Despite having higher credit scores, older borrowers are more likely to get rejected when applying for a mortgage, analysis shows — here's what might be holding them back

Baby boomers and the silent generation may have had an easier time buying a home in their heyday, but research indicates they may struggle to secure financing as they get older.

Mortgage rejection rates often rise with age, according to an analysis from the Federal Reserve Bank of Philadelphia published in February.

While the overall refinance rejection rate across all ages lies at 17.5%, this figure rose above 19% for applicants in their 60s and over 20% for applicants in their 70s. Older applicants also paid slightly higher interest rates on both their refinances and new purchase loans.

Here’s why the odds may be stacked against these groups — and what they can do to improve their outcomes.

What’s holding them back?

To qualify for a mortgage, lenders typically look for a credit score of 620 or above, and higher scores often help borrowers secure better rates or terms on their loan.

Older generations have the highest average FICO scores — 742 for baby boomers and 760 for the silent generation — according to credit reporting company Experian. Unfortunately, that’s not enough to convince lenders that older borrowers have the means to pay off their loans.

Although it’s illegal for lenders to discriminate based on age, older borrowers face setbacks when it comes to factors such as income and assets, says Shashank Shekhar, CEO of mortgage lender InstaMortgage.

“If you’re retired or close to retirement, your income may be lower than it was when you were working full time,” Shekhar told Moneywise. “This can make it more difficult to qualify for a mortgage.”

Economist Natee Amornsiripanitch, who wrote the Philadelphia Fed analysis, noted “insufficient collateral” could account for 50% to 70% of mortgage application rejection probability.

Amornsiripanitch says younger Americans often borrow against their first homes, while older borrowers are more likely to use their second homes or investment properties as collateral. If there’s not enough equity in their property — perhaps because the value declined or the homeowner was unable to maintain its upkeep — this could lead to rejection as well.

Additionally, homeowners may struggle to secure financing if they’ve carried mortgage debt into their retirement.

Amornsiripanitch’s report analyzed data from millions of mortgage applications through the Home Mortgage Disclosure Act between 2018 to 2020.

Denial rates can vary based on the loan

A 2021 report from Washington, D.C.-based think tank the Urban Institute also found higher mortgage denial rates with age — but discovered the likelihood of getting your application rejected could depend on the type of loan being applied for.

For example, applying for a home equity line of credit (HELOC), which gives homeowners access to cash by borrowing from their home value, resulted in similar rejection rates across all age groups.

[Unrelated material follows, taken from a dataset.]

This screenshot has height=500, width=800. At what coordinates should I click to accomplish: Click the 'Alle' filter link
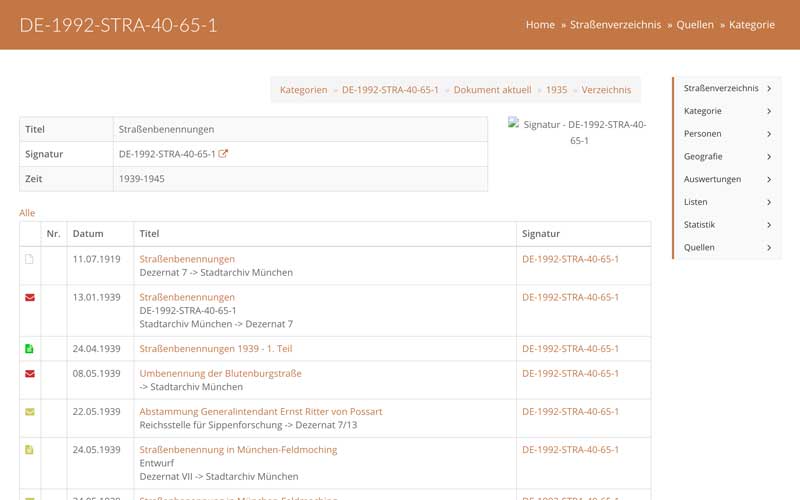point(27,213)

But applications for cash-out refinancing — in which borrowers replace their old home loan with a new one that has a higher balance in order to receive the difference as cash — were denied to over 21% of applicants over 75 in 2020, compared to just 14.6% of those under 65.

On the flip side, the younger the borrower, the higher the likelihood of rejection for a home equity conversion mortgage (HECM). This is the most common type of reverse mortgage and is backed by the Federal Housing Administration.

What can older borrowers do?

Older borrowers still have options when it comes to securing a home loan or refinance.

“One tip is to look for lenders that understand the nuances of retirement-age income, which isn’t a one-size-fits-all calculation,” Chris Birk, vice president of mortgage insight and education for Veterans United Home Loans, told Moneywise.

For example, Birk says veteran borrowers could focus on lenders that specialize in VA lending, especially if they’d like to make use of their home loan benefits. Qualified veterans can purchase a home with no down payment, flexible credit guidelines and low mortgage rates.

Shekhar also suggests getting a co-signer or co-borrower with a higher income to help you qualify for a home loan. Or, consider a reverse mortgage.

Older American homeowners boast over $12 trillion in home equity wealth, according to the National Reverse Mortgage Lenders Association/RiskSpan Reverse Mortgage Market Index.

But they’re also less likely than younger generations to tap into home equity products, according to research commissioned by Finance of America Reverse.

Shekhar recommends a reverse mortgage to help older borrowers supplement their retirement funds or help pay off their existing mortgage. In many cases, they won’t have to pay the lender back until they either move out of the property, sell their property or pass away — in which case, the debt passes on to their spouse or children.

This article provides information only and should not be construed as advice. It is provided without warranty of any kind.